:: GIVEN INSTRUCTION ::
Retype the text lines of the records below verbatim, leaving out the pictures.

:: GIVEN RECORDS ::
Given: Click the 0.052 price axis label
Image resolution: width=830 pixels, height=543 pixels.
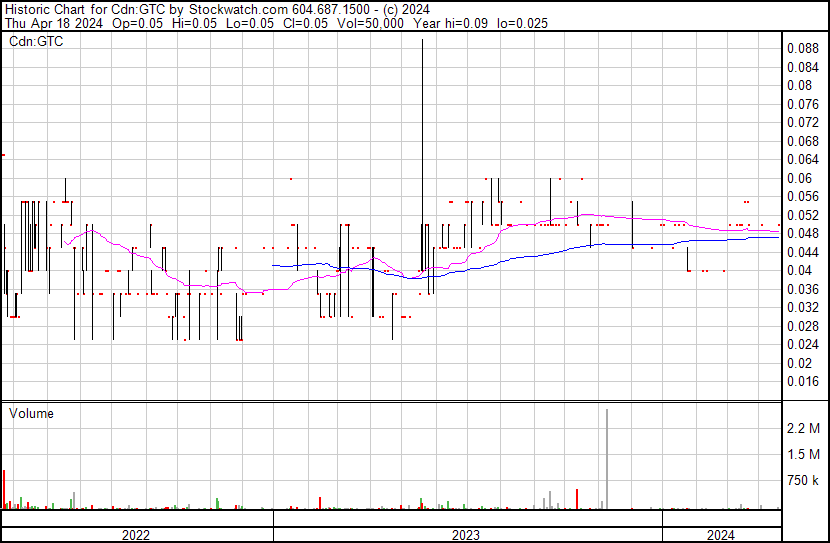Looking at the screenshot, I should [x=803, y=215].
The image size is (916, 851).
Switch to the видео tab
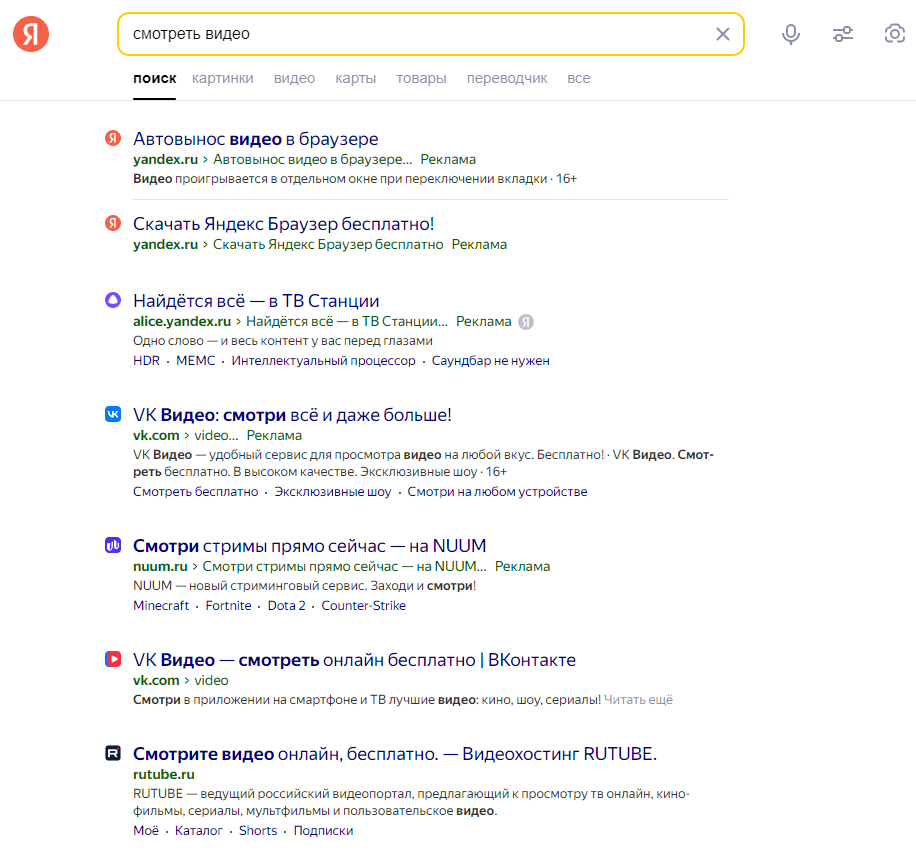coord(294,78)
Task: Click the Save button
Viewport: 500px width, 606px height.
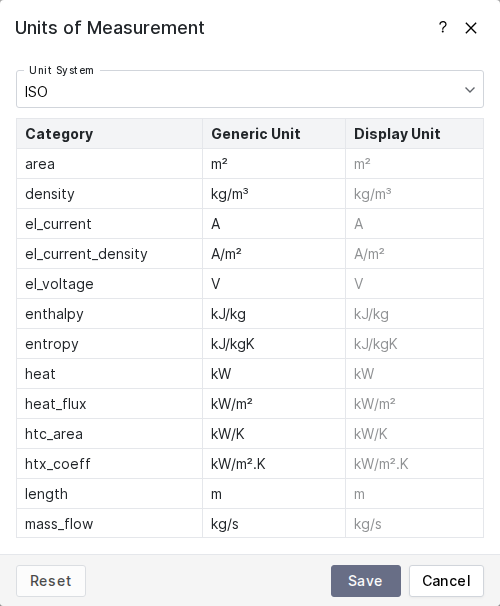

:: THE REPLY ::
Given: Click the 0.052 price axis label
Image resolution: width=830 pixels, height=543 pixels.
Looking at the screenshot, I should [x=803, y=215].
The image size is (916, 851).
Switch to the видео tab
coord(294,78)
Task: Click the Save button
Viewport: 500px width, 606px height.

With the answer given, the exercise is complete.